The phonetic spelling is kiʃiˈnəu̯. If you’re like me, this looks more complicated than the word Chişinău itself. In that case, give it a listen on Wiktionary.
Context: My experience in Chişinău
To give you context of my experience in Chişinău, I spent one week there. I traveled alone and stayed at an Airbnb in downtown. My Romanian and Russian skills are non-existent, so English, or more accurately charades, was what I relied on.
As a solo female traveler, I felt sufficiently safe in Chişinău. Aside from some harmless inebriated men on the street, the only times when I felt mildly “unsafe” were from my inability to communicate with the locals.
I did, however, have to be very careful not to get lost, since it would have been difficult to ask for directions. I always carried a piece of paper with my address written on it, just in case.
WiFi in Chişinău
My expectations for infrastructure in Chişinău were low. I was mostly correct in my thinking, except when it came to WiFi. The WiFi strength and availability in Chişinău were nothing short of incredible.
WiFi is everywhere in Chişinău. Parks, shops, street corners, you name it.

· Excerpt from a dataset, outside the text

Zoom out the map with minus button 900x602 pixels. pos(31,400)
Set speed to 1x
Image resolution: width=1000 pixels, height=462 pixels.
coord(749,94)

The WiFi quality in Chişinău beat that of many places I’ve been to in western Europe. And, being a digital nomad, I’ve got a sold grasp of good WiFi vs. okay WiFi vs. bad WiFi.
So, while the water would go out for hours on a nearly daily basis in my modern Chişinău apartment, and the electricity went out for over 24 hours, knowing that I could get good WiFi anywhere kept me sane.
All about money
When you’re walking around downtown Chişinău, you very well may feel that there are double the number of exchange houses as there are any other business. Needless to say, you’ll be able to exchange just about any currency into the Moldovan Leu (MDL).

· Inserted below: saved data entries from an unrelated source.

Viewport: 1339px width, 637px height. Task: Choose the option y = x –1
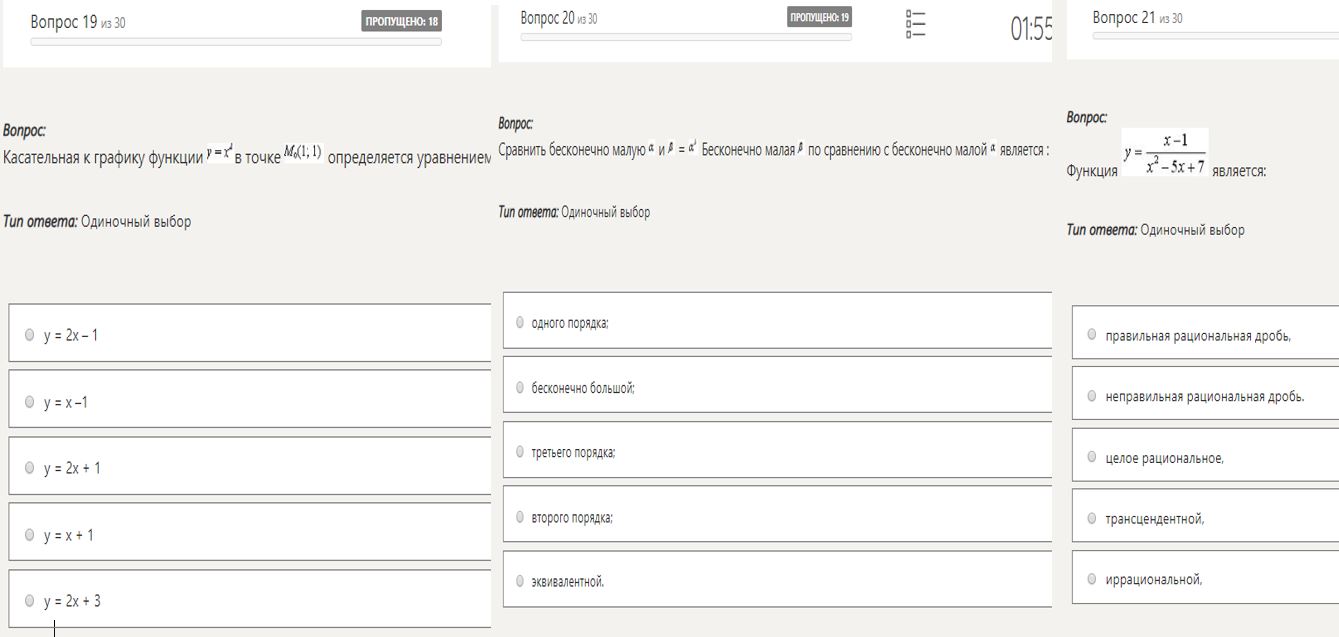[x=31, y=402]

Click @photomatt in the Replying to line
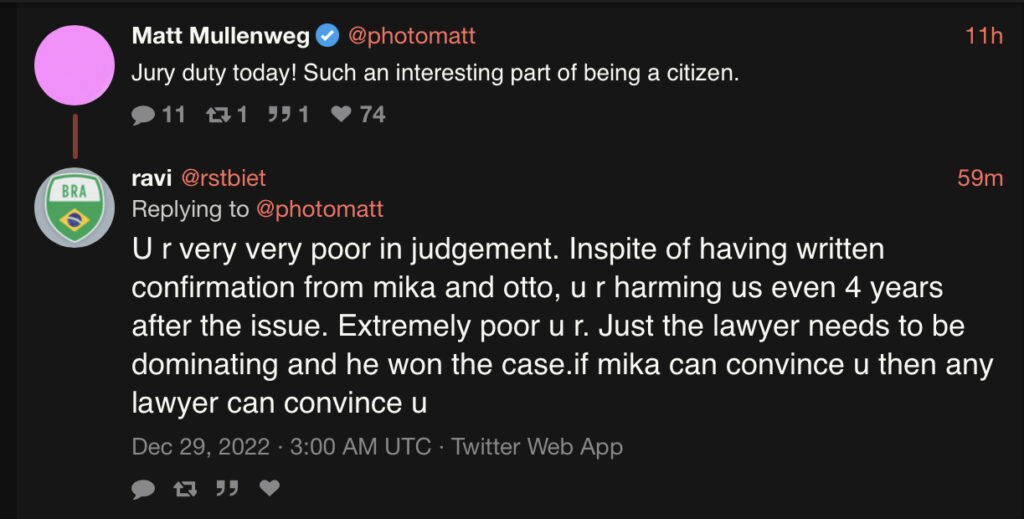click(x=320, y=209)

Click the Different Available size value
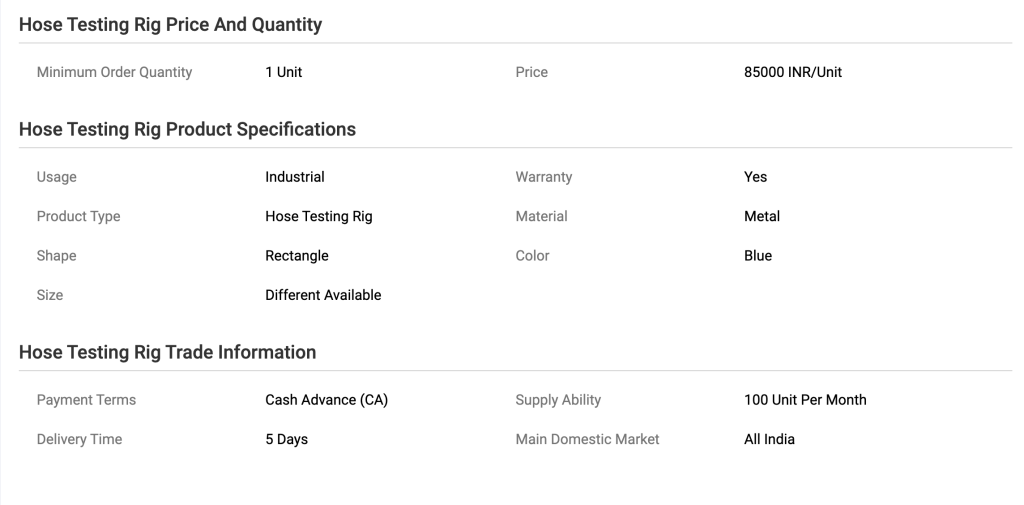(323, 295)
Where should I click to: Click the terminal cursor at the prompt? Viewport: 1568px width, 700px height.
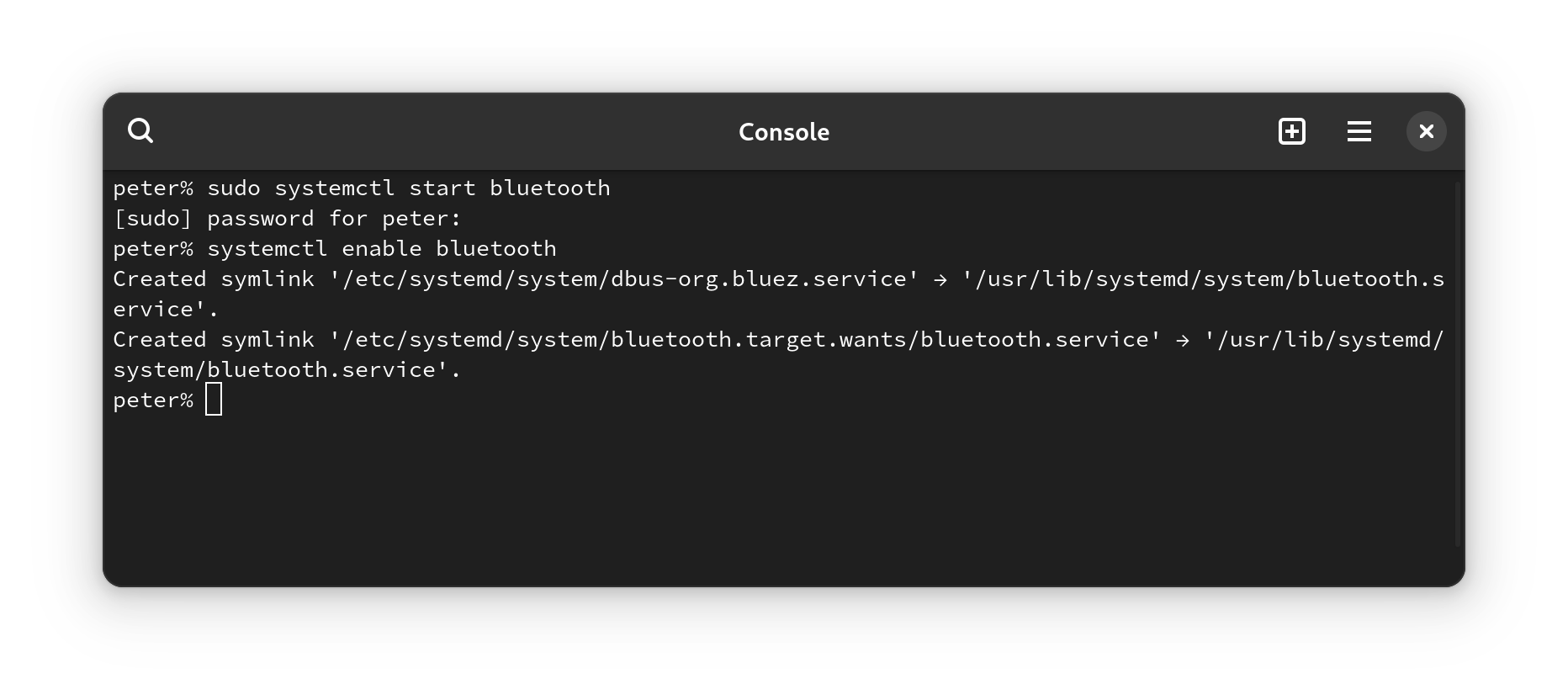click(x=214, y=400)
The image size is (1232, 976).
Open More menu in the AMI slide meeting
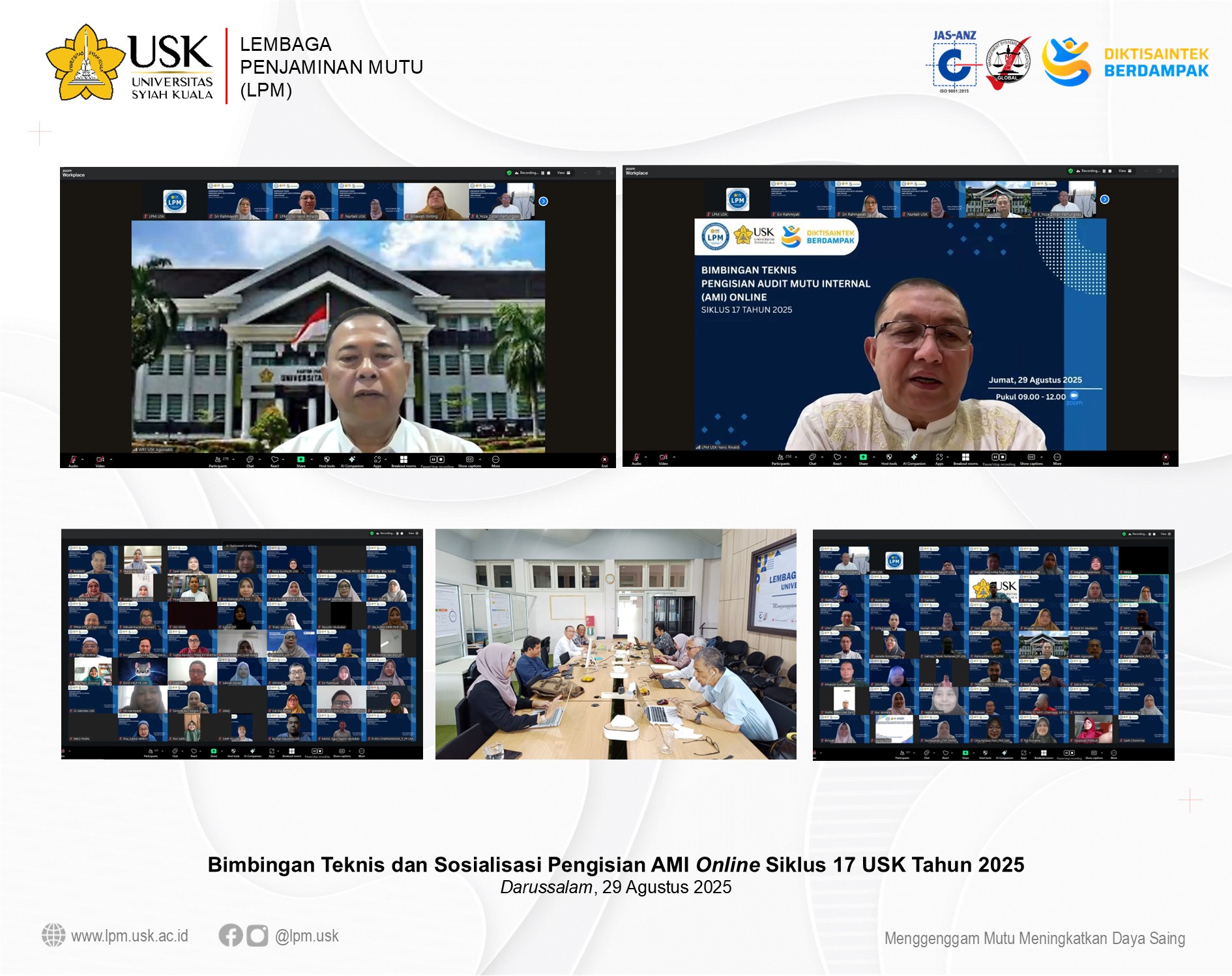1057,458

Check out XE for up-to-date MDL currency conversions.
Using a credit card in Moldova is like connecting to WiFi. In a world where many countries still frown upon credit card usage, or have a minimum amount you must spend to use a credit card, your Moldovan cashier won’t bat an eyelash when you hand over your plastic.

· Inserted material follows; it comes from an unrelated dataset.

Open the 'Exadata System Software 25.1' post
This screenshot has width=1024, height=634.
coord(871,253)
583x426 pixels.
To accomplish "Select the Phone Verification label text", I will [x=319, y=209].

I found the credit card machines to process payments at an average to fast speed. On only one occasion was I asked to sign the receipt.
How expensive are things in Chişinău?
Moldova is a cheap country to travel in and Chişinău is no exception.
If you order the most expensive thing on the menu at a nice restaurant, you just may get into the low double digits in USD. You can easily order a full meal at a local restaurant for around $3 USD.
I overestimated how much money I needed to exchange during my week in Chişinău. As a result, my Moldovan taxi driver received about a 1,200% tip when he dropped me off at the bus station. I knew the Leu would be useless for me in Ukraine and seeing the expression on his face made my day.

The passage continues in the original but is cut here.